The 13-floor Nakagin Capsule Tower was constructed with two towers supporting 140 pods—small, prefabricated living units attached to the exterior of the towers.” The pods were designed as a space for businessmen, including a bed, folding desk, and optional electronics.
As the fate of the building became public knowledge, preservation efforts to save some of the pods became urgent. Former resident Tatsuyuki Maeda led restoration efforts for the preserved pods, acquiring 23 prior to demolition. Some of these have been displayed on the grounds of the Museum of Modern Art, Saitama, whose building was also designed by Kurokawa.
Now, one pod will be coming to the United States. Capsule A1302, measuring 8.2 feet by 13.1 feet by 8.2 feet, was owned by Kurokawa and occupied the highest floor. Historians and curators have worked with Kurokawa’s office to restore Capsule A1302, including “original features and electronics available to buyers who customized their units in 1972.” The museum also acquired nine images from photographer Noritaka Minami’s series 1972, which captured the building’s interiors over the last 12 years of its existence.

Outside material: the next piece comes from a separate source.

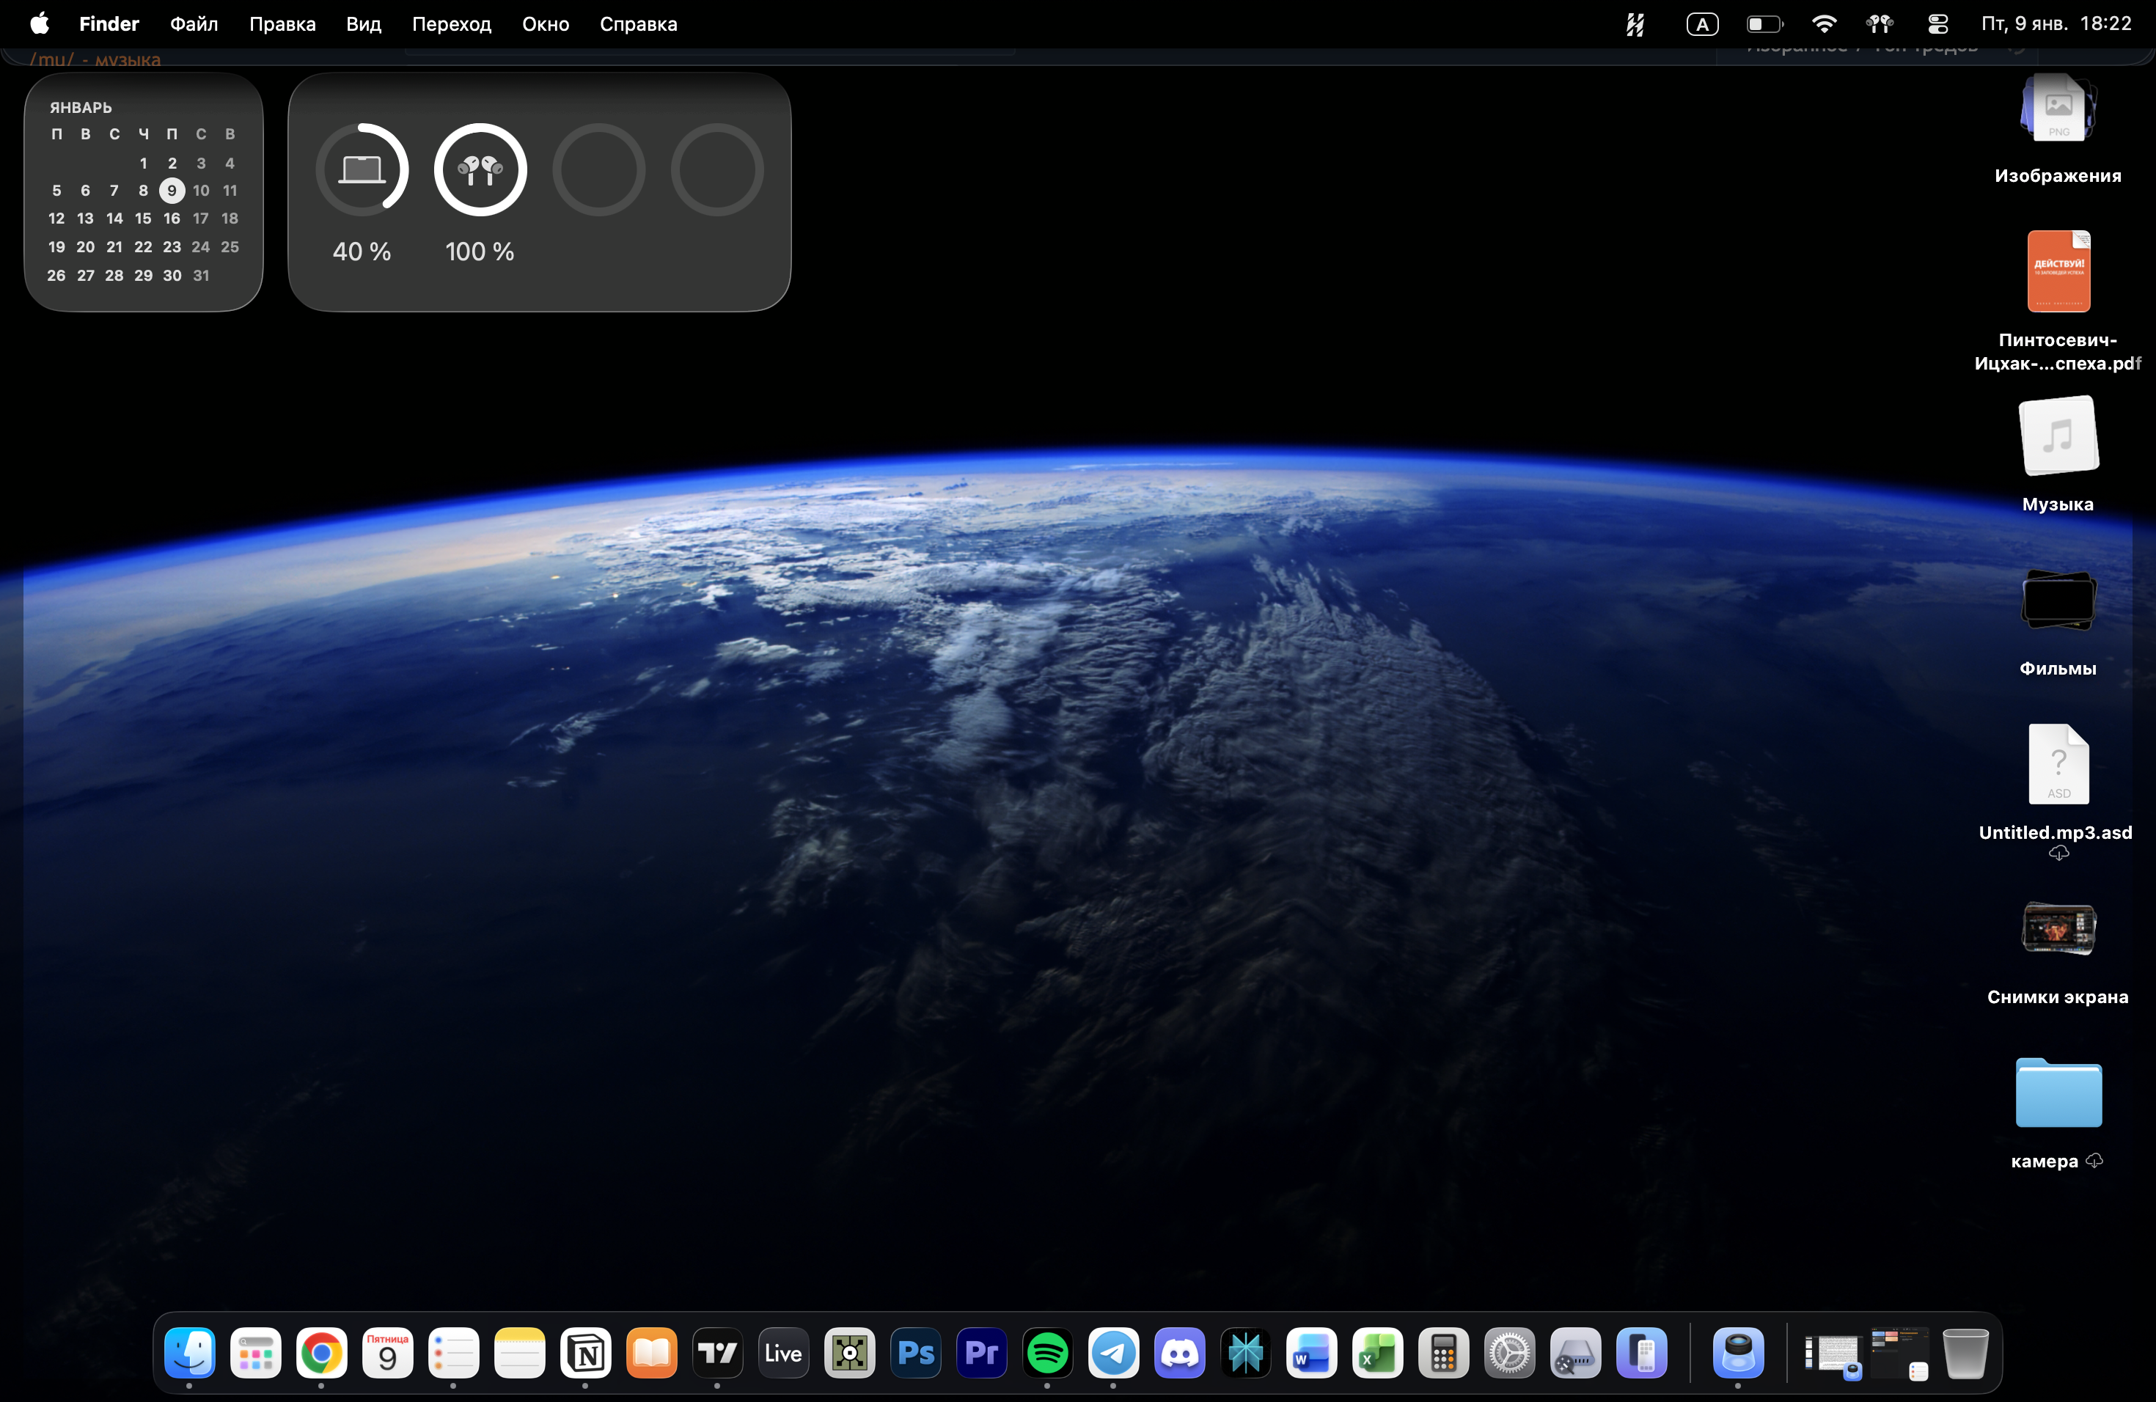Select January 16 in the calendar widget
This screenshot has width=2156, height=1402.
tap(171, 218)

Helen Hilton Raiser Curator of Architecture and Design Jennifer Dunlop Fletcher told AN that the museum was “thrilled” about the acquisition, saying: “The acquisition fits perfectly with the museum’s collection of visionary, provocative architecture by many of the most radical thinkers in the field since 1960, whose work invites public dialogue about significant issues in design.” The museum’s architecture and design collection includes work from Metabolist architect Fumihiko Maki, and by groups of the same era, like Supertsudio and Archigram.
Fletcher added, “The Capsule evokes many conversations around environmental concerns, including shared infrastructure, efficient building and living, and prioritizing the permanence of ideas over physical form. The Capsule deepens the museum’s holdings [of] Japanese contemporary design and architecture and will be a great addition to San Francisco’s built architecture, including the Yerba Buena Center for the Arts by fellow Metabolist Fumihiko Maki across the street from SFMOMA.”
SFMOMA has not announced when the capsule will be on display.